If you own an electric car registered before April 2025, you’ll start paying Vehicle Excise Duty (VED, or road tax) soon. But there’s widespread confusion about exactly when that first payment is due, and how much you’ll actually pay.
The short version: you won’t pay anything on 1st April 2025. Instead, you’ll start paying from your first renewal date that falls on or after that date. That distinction matters, because it means the timing is different for every single EV owner.
When Your First Payment Is Actually Due
Your VED renewal date is tied to your vehicle’s original registration date, not the calendar year. If your car was first registered on 15th June 2023, your VED renewal date is 15th June every year. You’ll pay your first electric car road tax on 15th June 2025, not in April.
Here’s how this works with real examples:
Car registered 10th March 2024: First VED payment due 10th March 2025 (before April, so no payment yet). Second renewal on 10th March 2026 is when you’ll pay your first road tax.
Car registered 20th May 2024: First renewal is 20th May 2025. This falls after 1st April 2025, so you’ll pay road tax then.
Car registered 5th December 2024: First renewal is 5th December 2025. You’ll pay then.
The key point: if your first renewal after purchase falls before 1st April 2025, you get one more year of free road tax. If it falls after that date, you’ll pay.
What You’ll Actually Pay
For electric cars registered between 1st April 2017 and 31st March 2025, the rates from April 2025 are:
First year (first renewal after 1st April 2025): £10
Subsequent years: £195 per year, or about £16.25 per month
That first year rate is essentially a token amount. It’s from your second payment onwards that you’ll pay the full standard rate of £195 annually. This is the same amount that petrol and diesel car owners pay for vehicles registered after April 2017.
Taking our earlier example of the car registered on 20th May 2024: you’d pay £10 when you tax it on 20th May 2025, then £195 on 20th May 2026, and £195 every year thereafter.
The Expensive Car Supplement
If your EV had a list price over £40,000 when new, you’ll pay an additional £425 per year on top of the standard rate. This “expensive car supplement” applies from the second time you pay road tax, and continues for five years.

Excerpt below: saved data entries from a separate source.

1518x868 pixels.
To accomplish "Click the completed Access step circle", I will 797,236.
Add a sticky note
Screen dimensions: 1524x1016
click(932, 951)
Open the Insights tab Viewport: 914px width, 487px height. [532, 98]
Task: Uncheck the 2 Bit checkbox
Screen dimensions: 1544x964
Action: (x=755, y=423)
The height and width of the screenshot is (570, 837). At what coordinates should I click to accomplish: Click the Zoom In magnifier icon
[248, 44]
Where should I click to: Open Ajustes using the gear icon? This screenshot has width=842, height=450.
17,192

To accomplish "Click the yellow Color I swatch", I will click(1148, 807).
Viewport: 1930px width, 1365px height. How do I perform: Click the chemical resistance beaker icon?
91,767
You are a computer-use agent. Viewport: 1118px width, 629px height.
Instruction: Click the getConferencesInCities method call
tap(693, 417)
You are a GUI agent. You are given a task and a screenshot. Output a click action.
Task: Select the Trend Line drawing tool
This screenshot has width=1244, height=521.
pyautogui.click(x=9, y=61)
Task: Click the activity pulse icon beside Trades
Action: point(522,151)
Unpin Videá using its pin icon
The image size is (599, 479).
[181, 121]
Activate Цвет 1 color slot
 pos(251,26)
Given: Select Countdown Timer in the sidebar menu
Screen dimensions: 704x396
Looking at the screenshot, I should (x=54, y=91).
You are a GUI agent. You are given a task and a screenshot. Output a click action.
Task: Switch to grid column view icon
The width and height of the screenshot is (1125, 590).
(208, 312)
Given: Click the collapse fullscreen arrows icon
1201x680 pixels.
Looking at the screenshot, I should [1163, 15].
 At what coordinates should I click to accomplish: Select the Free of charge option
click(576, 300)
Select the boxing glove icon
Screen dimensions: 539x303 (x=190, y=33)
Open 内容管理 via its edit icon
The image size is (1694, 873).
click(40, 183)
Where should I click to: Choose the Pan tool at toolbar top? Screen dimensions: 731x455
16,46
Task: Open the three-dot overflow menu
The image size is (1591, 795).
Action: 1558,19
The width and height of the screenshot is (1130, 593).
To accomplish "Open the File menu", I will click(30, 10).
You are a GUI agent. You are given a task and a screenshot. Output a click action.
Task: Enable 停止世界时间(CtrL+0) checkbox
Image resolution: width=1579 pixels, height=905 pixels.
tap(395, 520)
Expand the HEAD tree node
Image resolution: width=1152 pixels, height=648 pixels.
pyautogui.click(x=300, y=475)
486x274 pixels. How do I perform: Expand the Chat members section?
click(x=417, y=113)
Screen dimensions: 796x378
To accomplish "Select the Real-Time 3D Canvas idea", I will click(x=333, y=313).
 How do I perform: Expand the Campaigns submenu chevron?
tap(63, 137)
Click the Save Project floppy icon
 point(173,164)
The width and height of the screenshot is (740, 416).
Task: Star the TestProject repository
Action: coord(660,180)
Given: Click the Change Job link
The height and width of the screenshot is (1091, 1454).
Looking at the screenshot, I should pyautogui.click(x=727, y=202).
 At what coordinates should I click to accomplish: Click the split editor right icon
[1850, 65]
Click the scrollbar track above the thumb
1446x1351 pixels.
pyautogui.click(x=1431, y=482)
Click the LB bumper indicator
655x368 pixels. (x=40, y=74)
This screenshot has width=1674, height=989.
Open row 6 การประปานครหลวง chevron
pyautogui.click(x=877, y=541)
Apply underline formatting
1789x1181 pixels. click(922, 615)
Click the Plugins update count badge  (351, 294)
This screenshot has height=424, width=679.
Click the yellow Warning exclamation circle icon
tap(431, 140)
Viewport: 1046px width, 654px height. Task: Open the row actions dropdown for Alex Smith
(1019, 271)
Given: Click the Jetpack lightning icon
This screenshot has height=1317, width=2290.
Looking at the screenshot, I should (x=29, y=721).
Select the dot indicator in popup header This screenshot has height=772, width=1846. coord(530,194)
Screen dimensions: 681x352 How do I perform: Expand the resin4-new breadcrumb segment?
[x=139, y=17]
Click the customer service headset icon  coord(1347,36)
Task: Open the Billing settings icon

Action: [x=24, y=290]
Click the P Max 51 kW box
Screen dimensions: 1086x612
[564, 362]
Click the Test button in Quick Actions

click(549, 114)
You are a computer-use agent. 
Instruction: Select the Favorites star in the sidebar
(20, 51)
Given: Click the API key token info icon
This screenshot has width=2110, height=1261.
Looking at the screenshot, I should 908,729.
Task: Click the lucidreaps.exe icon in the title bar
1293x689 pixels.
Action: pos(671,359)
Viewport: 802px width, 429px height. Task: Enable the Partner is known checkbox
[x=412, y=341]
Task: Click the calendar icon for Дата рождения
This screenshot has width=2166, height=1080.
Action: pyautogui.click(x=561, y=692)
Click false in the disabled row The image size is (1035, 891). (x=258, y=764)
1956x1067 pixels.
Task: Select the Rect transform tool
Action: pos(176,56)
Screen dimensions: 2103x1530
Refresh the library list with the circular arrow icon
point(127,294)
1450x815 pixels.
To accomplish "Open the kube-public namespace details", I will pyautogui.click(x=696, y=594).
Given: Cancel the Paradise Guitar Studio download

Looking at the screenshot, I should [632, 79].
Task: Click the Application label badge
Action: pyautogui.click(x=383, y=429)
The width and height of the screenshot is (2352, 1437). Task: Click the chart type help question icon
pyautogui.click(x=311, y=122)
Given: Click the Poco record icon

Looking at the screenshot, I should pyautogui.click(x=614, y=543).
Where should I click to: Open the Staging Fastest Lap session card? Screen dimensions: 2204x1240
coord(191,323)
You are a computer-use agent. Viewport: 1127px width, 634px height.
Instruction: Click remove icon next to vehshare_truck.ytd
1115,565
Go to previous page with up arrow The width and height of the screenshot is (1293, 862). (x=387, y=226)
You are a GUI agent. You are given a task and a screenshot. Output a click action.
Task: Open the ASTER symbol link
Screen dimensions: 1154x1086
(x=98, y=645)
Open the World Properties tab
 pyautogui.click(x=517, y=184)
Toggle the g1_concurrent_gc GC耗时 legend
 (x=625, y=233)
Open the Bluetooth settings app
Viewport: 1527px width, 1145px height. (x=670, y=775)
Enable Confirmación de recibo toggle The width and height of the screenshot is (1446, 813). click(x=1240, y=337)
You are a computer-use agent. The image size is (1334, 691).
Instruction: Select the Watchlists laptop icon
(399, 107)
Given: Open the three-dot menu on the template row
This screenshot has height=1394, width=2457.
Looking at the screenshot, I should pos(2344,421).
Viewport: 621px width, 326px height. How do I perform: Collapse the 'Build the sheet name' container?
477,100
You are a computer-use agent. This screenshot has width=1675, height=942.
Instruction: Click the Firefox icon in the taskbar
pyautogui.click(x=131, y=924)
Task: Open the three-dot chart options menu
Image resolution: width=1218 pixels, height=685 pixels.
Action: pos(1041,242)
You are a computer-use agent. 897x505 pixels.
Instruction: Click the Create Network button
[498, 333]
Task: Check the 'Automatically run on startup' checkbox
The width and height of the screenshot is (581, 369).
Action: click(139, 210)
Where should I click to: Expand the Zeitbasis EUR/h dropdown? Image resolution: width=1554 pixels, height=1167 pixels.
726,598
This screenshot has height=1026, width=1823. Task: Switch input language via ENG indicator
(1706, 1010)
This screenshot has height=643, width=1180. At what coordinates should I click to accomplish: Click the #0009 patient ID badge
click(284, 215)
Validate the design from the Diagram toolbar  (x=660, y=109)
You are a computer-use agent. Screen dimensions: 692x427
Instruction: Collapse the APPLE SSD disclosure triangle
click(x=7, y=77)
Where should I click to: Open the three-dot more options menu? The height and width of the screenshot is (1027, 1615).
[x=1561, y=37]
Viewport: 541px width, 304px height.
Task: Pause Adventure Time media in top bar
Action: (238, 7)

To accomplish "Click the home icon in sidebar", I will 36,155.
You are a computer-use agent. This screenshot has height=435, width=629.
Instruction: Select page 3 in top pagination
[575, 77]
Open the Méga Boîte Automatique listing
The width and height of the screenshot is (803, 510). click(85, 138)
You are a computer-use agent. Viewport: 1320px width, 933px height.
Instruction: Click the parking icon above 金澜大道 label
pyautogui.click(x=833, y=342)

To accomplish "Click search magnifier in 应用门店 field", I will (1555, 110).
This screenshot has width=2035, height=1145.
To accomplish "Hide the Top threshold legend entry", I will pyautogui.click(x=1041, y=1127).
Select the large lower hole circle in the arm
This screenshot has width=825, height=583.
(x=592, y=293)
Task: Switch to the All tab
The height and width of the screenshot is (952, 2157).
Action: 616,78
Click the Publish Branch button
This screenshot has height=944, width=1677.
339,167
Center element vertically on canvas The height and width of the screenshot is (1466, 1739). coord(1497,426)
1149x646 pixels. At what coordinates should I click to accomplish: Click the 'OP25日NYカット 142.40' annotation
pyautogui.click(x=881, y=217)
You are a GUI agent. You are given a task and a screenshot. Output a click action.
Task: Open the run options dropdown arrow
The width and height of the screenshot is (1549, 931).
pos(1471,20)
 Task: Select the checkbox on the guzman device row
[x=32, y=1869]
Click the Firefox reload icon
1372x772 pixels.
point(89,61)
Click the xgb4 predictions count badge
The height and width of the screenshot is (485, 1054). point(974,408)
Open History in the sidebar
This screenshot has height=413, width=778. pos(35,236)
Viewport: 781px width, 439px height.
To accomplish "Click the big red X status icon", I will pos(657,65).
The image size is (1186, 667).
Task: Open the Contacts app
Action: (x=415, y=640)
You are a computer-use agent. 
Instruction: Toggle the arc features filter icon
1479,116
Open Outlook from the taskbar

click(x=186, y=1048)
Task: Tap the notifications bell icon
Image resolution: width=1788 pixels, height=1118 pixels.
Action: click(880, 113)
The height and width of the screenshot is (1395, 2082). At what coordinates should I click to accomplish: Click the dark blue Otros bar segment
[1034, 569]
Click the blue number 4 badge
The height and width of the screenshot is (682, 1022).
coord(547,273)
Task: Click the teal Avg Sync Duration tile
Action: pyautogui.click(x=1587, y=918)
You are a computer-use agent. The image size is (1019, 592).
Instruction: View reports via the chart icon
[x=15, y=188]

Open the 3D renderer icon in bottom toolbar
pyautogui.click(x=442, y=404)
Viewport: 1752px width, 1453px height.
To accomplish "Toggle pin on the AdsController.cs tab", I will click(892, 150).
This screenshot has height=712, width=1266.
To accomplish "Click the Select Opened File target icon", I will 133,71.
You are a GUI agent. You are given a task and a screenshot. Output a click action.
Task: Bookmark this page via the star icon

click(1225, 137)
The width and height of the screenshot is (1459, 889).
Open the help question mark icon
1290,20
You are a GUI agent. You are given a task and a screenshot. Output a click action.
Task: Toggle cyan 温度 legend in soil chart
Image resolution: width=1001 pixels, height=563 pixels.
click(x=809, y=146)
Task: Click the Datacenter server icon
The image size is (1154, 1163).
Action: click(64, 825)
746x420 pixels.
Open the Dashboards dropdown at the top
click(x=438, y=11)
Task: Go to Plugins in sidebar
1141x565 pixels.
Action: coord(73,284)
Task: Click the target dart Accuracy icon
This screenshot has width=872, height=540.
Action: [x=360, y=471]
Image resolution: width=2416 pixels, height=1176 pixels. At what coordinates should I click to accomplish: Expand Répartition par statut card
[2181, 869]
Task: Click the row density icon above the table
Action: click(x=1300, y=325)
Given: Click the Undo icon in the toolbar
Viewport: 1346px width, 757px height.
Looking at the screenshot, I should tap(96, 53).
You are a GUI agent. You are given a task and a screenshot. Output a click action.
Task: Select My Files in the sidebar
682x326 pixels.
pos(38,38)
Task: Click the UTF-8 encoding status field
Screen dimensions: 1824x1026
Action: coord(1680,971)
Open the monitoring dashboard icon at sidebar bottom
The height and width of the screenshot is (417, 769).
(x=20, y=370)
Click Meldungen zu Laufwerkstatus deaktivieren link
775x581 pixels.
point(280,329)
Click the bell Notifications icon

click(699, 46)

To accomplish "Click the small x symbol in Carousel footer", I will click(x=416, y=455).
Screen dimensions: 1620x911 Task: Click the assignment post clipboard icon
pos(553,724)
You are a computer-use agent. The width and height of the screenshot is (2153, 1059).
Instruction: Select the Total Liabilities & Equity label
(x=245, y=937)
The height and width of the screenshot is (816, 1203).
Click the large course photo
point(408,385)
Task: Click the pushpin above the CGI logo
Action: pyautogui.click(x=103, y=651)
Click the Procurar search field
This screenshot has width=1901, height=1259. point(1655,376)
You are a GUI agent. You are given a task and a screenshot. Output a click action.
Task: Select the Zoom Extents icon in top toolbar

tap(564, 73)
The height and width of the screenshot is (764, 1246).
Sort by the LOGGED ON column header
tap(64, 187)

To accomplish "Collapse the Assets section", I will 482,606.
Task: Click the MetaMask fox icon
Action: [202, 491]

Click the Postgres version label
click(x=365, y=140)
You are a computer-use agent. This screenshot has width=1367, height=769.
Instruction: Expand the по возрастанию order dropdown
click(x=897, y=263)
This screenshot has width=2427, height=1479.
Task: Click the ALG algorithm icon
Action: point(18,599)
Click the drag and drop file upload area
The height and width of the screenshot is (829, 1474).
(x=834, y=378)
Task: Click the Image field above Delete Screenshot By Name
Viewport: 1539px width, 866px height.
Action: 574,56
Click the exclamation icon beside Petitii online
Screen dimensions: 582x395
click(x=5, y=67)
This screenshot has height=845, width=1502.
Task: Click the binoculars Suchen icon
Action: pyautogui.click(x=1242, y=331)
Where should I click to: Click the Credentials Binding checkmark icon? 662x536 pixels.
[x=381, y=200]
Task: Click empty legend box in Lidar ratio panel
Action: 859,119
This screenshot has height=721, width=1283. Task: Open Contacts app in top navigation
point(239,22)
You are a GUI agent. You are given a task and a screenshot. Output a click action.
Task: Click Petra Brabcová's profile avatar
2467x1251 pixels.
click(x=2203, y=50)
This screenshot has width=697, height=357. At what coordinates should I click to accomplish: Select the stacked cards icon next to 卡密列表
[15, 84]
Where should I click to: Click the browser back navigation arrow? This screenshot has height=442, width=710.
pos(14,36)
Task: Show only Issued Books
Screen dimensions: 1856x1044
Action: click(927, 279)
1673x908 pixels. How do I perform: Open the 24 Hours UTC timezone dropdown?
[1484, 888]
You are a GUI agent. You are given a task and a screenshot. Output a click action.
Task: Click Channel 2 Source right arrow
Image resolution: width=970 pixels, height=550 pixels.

Let’s use a Tesla Model Y Long Range as an example, with a list price of around £51,990 at the time of writing. If this car was registered on 1st August 2024, here’s what the owner pays:
1st August 2025 (first payment): £10
1st August 2026 to 1st August 2030 (years 2-6): £620 per year (that’s £195 standard rate plus £425 supplement), or about £51.65 per month
1st August 2031 onwards: £195 per year
That supplement adds up to £2,125 over five years. It’s worth noting that the £40,000 threshold applies to the original list price, including VAT and any factory-fitted options. It doesn’t matter what you actually paid or whether you bought the car second-hand. If it was over £40k when new, the supplement applies.
What This Means For Company Car Drivers
If you drive an electric car through your employer, either as a company car or via salary sacrifice, you won’t personally pay the VED. Your employer pays it, just as they do for petrol or diesel company cars. The Benefit-in-Kind tax rates for EVs remain significantly lower than for combustion engine cars, at 2% for the 2024/25 tax year.
Check Your Renewal Date Now
If you’re not sure when your VED is due, check your vehicle log book (V5C). The date of first registration is in section D. Your renewal date falls on that same date each year. You can also check online at gov.uk/check-vehicle-tax by entering your registration number.
One practical tip: if you’re considering buying a new EV before April 2025 and you’re deciding between models either side of that £40,000 threshold, the expensive car supplement could cost you an extra £2,125 over five years. On a car you’ll keep for that long, it’s worth factoring into your decision, particularly if you’re looking at similar models with different trim levels.